Edit the data from the line with "Remove the jira-administrators group tag" to the line with "tap(33, 226)" by changing "three-dot menu" to "kebab menu", and return only those lines with nothing else altered.
#### Exercise materials
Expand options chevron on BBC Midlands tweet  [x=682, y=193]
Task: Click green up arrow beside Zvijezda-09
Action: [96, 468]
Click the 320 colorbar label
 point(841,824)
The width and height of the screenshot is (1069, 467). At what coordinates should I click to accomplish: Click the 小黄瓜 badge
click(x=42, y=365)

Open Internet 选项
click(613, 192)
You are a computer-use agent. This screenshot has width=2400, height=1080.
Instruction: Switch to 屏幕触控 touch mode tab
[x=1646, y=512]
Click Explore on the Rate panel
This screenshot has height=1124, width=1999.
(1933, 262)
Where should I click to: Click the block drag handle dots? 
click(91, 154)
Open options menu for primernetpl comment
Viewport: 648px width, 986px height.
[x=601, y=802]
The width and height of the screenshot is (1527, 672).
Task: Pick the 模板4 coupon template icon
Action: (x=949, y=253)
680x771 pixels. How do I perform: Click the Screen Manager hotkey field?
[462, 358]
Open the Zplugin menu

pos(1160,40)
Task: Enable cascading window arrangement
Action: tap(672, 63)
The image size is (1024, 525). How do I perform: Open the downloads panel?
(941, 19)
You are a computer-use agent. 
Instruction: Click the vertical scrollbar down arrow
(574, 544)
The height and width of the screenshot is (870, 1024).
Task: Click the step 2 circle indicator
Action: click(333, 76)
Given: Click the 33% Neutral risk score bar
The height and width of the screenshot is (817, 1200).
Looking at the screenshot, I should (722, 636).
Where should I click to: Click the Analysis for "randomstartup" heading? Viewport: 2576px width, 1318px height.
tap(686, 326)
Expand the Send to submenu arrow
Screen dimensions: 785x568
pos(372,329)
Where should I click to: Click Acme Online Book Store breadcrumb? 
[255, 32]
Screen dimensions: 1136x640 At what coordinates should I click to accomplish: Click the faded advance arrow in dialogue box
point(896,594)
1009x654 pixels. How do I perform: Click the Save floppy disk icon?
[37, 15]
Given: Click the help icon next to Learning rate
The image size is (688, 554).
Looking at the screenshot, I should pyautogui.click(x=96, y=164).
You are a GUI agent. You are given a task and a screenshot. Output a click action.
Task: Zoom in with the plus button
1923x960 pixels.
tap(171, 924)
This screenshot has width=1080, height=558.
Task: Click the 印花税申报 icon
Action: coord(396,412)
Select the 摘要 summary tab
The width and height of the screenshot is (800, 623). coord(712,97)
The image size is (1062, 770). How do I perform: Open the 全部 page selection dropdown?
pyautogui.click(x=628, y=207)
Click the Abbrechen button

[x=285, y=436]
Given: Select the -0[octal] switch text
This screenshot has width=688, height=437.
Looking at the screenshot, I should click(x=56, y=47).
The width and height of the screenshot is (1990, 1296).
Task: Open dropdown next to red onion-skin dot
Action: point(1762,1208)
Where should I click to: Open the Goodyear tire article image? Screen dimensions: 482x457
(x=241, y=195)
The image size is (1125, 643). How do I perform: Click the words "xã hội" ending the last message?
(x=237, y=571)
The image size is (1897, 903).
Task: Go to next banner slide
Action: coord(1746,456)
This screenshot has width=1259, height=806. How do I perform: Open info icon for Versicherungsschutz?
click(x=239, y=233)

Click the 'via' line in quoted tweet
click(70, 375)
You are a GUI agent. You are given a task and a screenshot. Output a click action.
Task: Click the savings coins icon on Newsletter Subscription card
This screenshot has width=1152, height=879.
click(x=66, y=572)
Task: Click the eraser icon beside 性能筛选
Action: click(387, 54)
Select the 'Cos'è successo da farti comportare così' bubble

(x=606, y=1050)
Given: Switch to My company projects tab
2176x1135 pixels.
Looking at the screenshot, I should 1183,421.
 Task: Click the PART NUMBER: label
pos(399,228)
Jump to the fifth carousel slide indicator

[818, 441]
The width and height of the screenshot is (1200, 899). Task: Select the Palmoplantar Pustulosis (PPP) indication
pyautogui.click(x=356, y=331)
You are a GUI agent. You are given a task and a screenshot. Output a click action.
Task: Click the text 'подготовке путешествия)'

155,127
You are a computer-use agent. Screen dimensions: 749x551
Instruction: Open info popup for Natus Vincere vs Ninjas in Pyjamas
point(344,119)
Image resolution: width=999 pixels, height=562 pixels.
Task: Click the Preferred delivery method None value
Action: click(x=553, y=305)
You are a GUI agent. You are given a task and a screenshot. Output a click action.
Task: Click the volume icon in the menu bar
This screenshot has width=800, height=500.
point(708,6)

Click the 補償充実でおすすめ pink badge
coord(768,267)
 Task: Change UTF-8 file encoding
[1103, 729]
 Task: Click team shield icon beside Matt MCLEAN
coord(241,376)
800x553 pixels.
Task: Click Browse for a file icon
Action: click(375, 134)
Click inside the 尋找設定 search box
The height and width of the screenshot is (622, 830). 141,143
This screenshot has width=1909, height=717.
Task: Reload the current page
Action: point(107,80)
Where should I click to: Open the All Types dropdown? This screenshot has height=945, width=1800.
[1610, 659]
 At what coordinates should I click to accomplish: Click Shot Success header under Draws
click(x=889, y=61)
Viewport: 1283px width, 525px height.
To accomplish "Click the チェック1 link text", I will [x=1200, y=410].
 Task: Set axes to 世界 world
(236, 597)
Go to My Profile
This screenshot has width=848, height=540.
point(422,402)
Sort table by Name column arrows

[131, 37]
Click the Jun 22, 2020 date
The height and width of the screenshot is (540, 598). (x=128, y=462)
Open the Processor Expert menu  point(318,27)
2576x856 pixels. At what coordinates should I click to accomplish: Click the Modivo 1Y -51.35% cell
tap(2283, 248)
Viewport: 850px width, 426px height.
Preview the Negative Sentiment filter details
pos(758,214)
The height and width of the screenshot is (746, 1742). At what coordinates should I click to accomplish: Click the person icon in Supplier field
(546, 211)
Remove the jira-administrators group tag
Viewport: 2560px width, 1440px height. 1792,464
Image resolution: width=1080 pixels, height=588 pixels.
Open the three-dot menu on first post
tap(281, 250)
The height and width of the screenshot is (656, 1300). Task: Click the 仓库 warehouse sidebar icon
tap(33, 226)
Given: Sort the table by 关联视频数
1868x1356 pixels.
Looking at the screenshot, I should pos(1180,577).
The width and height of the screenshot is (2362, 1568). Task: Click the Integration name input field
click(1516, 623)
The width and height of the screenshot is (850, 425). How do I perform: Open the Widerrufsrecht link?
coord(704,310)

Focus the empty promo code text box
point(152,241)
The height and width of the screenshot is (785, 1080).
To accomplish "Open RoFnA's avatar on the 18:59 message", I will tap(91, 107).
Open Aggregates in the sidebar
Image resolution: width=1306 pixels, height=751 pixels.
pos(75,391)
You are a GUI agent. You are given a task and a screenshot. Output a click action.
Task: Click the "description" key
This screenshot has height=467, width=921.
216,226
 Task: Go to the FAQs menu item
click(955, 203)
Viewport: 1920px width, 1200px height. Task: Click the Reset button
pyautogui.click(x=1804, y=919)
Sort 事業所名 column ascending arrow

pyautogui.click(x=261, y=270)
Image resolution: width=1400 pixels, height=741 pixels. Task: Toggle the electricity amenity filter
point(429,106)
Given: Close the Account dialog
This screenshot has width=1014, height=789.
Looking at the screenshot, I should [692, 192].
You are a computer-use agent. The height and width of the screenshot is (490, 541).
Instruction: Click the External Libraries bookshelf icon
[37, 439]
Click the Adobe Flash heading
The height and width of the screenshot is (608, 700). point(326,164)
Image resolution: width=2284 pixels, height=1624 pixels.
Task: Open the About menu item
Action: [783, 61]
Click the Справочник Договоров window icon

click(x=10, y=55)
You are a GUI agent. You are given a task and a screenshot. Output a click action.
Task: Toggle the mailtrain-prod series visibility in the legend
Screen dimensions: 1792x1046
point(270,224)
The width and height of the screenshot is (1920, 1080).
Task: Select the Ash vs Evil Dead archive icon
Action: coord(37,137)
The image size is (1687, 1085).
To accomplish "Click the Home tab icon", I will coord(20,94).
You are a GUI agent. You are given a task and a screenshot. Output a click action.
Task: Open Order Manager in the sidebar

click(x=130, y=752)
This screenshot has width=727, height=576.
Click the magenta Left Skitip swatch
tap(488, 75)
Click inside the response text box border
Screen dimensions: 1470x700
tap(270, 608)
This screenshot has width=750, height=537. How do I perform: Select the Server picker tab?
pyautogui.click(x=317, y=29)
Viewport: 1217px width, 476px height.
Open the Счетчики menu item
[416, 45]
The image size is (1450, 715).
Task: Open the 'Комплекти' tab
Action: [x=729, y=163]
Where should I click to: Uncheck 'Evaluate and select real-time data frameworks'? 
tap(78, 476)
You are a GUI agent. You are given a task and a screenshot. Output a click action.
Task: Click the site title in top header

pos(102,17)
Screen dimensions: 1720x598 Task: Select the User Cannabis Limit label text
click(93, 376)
########
# [Solution]
Remove the jira-administrators group tag
Viewport: 2560px width, 1440px height. 1792,464
Image resolution: width=1080 pixels, height=588 pixels.
Open the kebab menu on first post
tap(281, 250)
The height and width of the screenshot is (656, 1300). Task: Click the 仓库 warehouse sidebar icon
tap(33, 226)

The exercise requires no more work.